Thursday, October 23, 2008

Maxima Codes Fortran90 for Me

Maxima is great. In the magnetron post we integrated the differential equation describing an electron's motion in a couple of different ways. The implicit methods required a matrix inversion and then matrix-vector multiply for each time-step. Instead of writing out and coding the expressions describing that operation by hand (painful bugs quite likely, ouch!) it is much easier to let Maxima code the Fortran for us. If you have to ask "why Fortran?", then you are obviously some kind of quiche eating software weenie. If instead, you thought, "of course Fortran, what else would Maxima code?", please read on, you number crunching stud (or studette).
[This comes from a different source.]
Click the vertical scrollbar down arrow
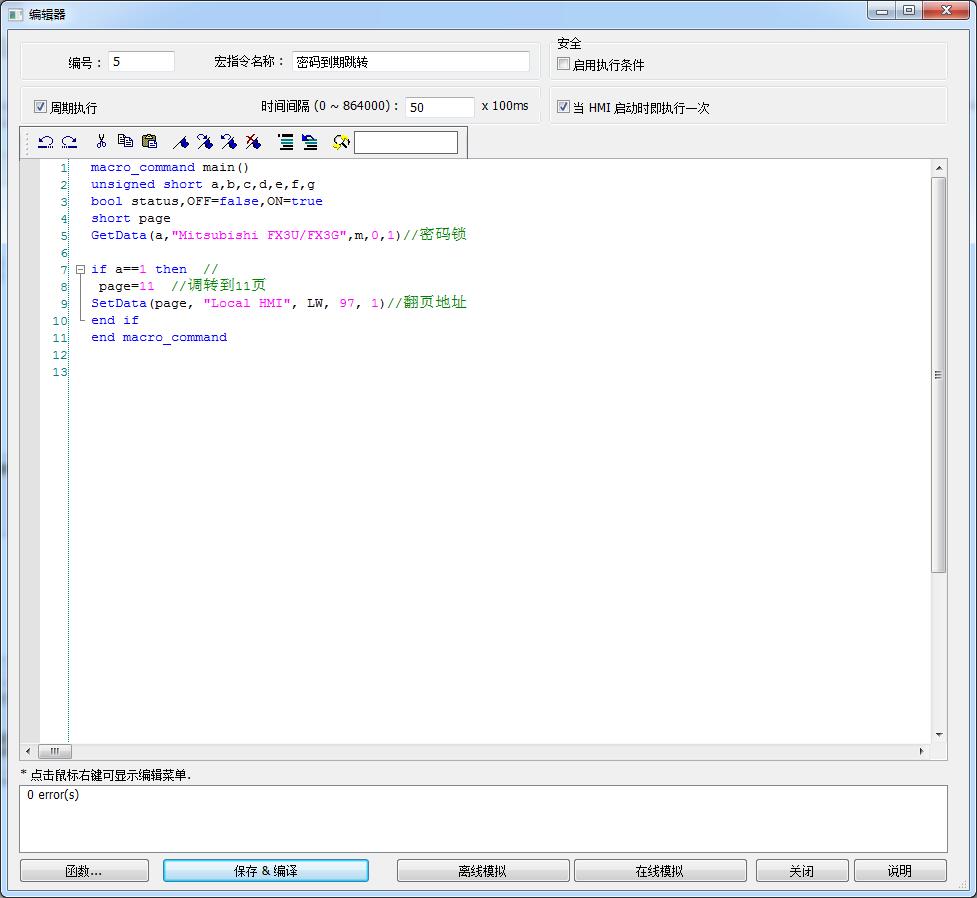 pyautogui.click(x=939, y=735)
Start up a Maxima session (I run Fedora 9, but I'm sure most other distributions have it, I think they even have a windows installer). It's easy to define our matrix operator, invert it, and apply it:

L : matrix(
[1,0,0, -dt, 0, 0],
[0,1,0, 0, -dt, 0],
[0,0,1, 0, 0, -dt],
[0,0,0, 1, a*B[3]/c,-a*B[2]/c],
[0,0,0,-a*B[3]/c, 1, a*B[1]/c],
[0,0,0, a*B[2]/c,-a*B[1]/c, 1] );

Linv : invert(L);

X: [x,y,z,vx,vy,vz];
P : a*[0,0,0,E[1],E[2],E[3]];
RHS : X - P;

LinvRHS : factor( expand( Linv.RHS ) );


Simple as that we have a symbolic representation of our inverted operator acting on our state vector. Now we want Fortran90 expressions.

load("f90");

fname : "back_euler_inv_op.f90";
f : openw(fname);

printf( f, "! These fortran expressions generated automatically from
! the maxima batch file magnetron.mac ~%");

for i : 1 thru length(LinvRHS) do
( printf( f, "x_n1(~d)=",i),
with_stdout( f, f90(LinvRHS[i,1]) ) );

close(f);


There is a small bug in the "f90" module (as of version 5.15) that causes it to use the Fortran77 style continuation when writing out a matrix, so that is why each element must be written out with a separate call to f90().
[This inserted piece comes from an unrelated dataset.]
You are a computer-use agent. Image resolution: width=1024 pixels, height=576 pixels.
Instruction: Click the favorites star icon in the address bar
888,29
Well, that's neat, but I need to appease the quiche eaters, so wouldn't it be better if these expressions, and our inner loops (the time integration loop for this case) in Fortran were callable from something flexible and trendy like Python? That's where F2Py comes in. Generating a module for Python is one simple call:

f2py -c back_euler_sub.f90 -m back_euler

Where my subroutine using the Maxima generated expressions is in the file "back_euler_sub.f90" and the module will be named "back_euler".

The python script to use our new module is quite short:

from numpy import *
from back_euler import *

B = zeros( 3 )
E = zeros( 3 )
x_n = zeros( 6 )
x_n1 = zeros( 6 )
q = -4.8032e-10
m = 9.1094e-28
c = 2.9979e10
dt = 3e-10
nt = 50
E[1] = -1.0/3.0
B[2] = 33.6412

X = zeros( (6,nt), dtype='double', order='F' )

X = back_euler(nt,dt,q,m,c,E,B)

Now our low-level number crunching and inner loop is in nice, fast compiled F90 and we can call it from a high-level, object-oriented language to do things like zero finding (as in the magnetron post), or optimization or something else entirely.